One solution to border effects are SOMs with cyclic/spherical/hyper spherical/toroid topologies.

Kohonen cites von der Malsburg and Amari as among the first to demonstrate input-driven self-organization in machine learning.

Kohonen implies that neighborhood interaction in SOMs is an abstraction of chemical interactions between neurons in natural brain maps, which affect those neurons' plasticity, but not their current response.

Kohonen implies that neighborhood interaction in SOMs is what separates them from earlier, more bio-inspired attempts at input-driven self-organization, and what leads to computational tractability on the one hand and proper self-organization as found in natural brain maps on the other.

Kohonen depicts SOMs as an extension of vector quantization (VQ).

Kohonen states that online learning in SOMs is less safe and slower than batch learning.

Kohonen names normalization of input dimensions as a remedy for differences in scaling between these dimensions. He does not cite another paper of his (with colleagues) in which he presents a SOM that learns this scaling.

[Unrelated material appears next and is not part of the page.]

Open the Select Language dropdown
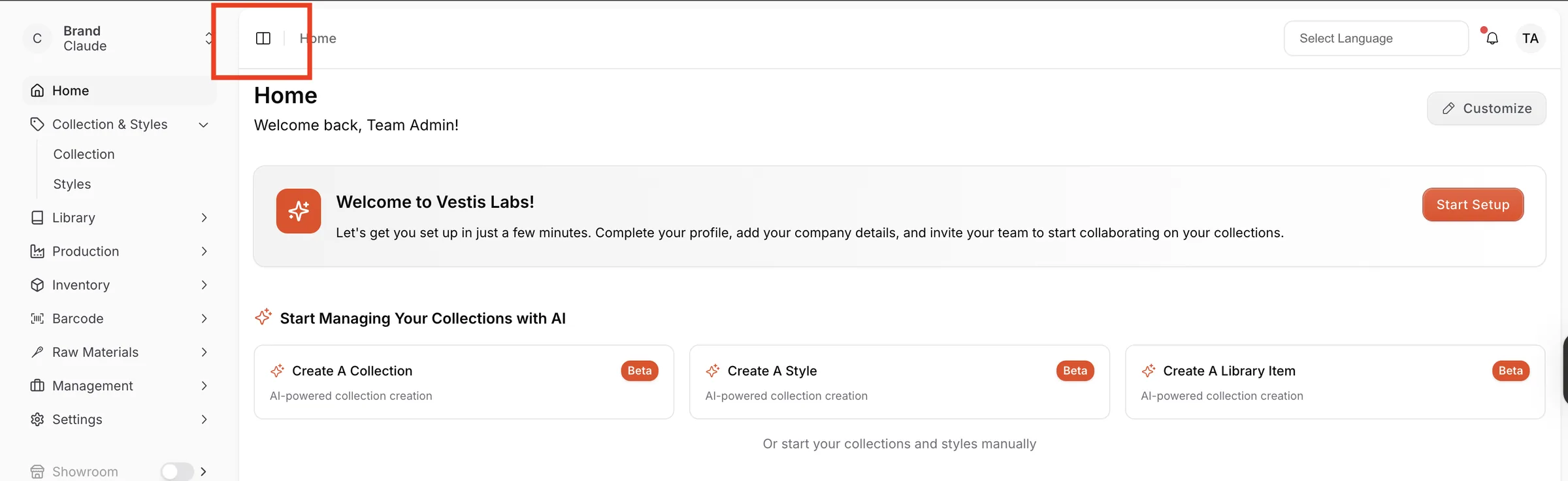This screenshot has height=481, width=1568. click(1376, 39)
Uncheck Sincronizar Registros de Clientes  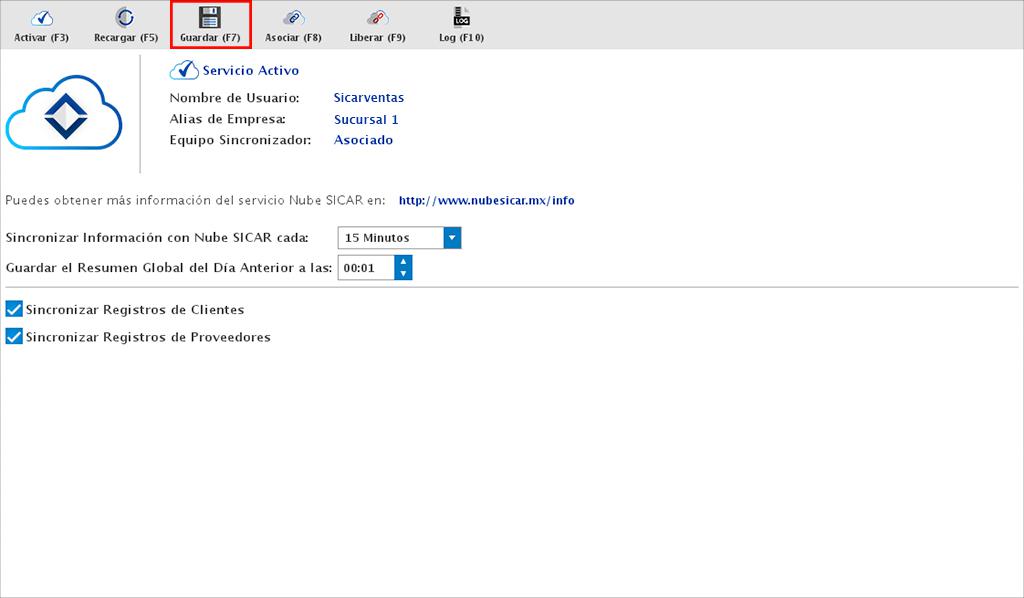[14, 310]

Kohonen discusses some of the challenges involved in using SOMs for text clustering.

  • words have different importance depending on their absolute frequency,
  • some words occurring very rarely or very commonly must be discarded.

Kohonen states that early SOMs were meant to model brain maps and how they come to be.

So, I've returned to the roots and found something interesting for applications!

Kohonen says the main virtue of SOMs lies in data visualization

Kohonen groups applications of SOMs into

  • statistical methods
    • exploratory data analysis
    • statistical analysis in organization of texts
  • industrial analyzes, control, telecommunications
  • financial applications

Kohonen advises to initialize large SOMs such that their initial organization is already similar to the expected final one to speed up convergence.


Kohonen proposes a version of the SOM in which models (SOM units' weight vectors) are combined linearly from the n best matching units for a given input to optimally describe that input.

The weights for the linear combination are derived of the models' distances from the input.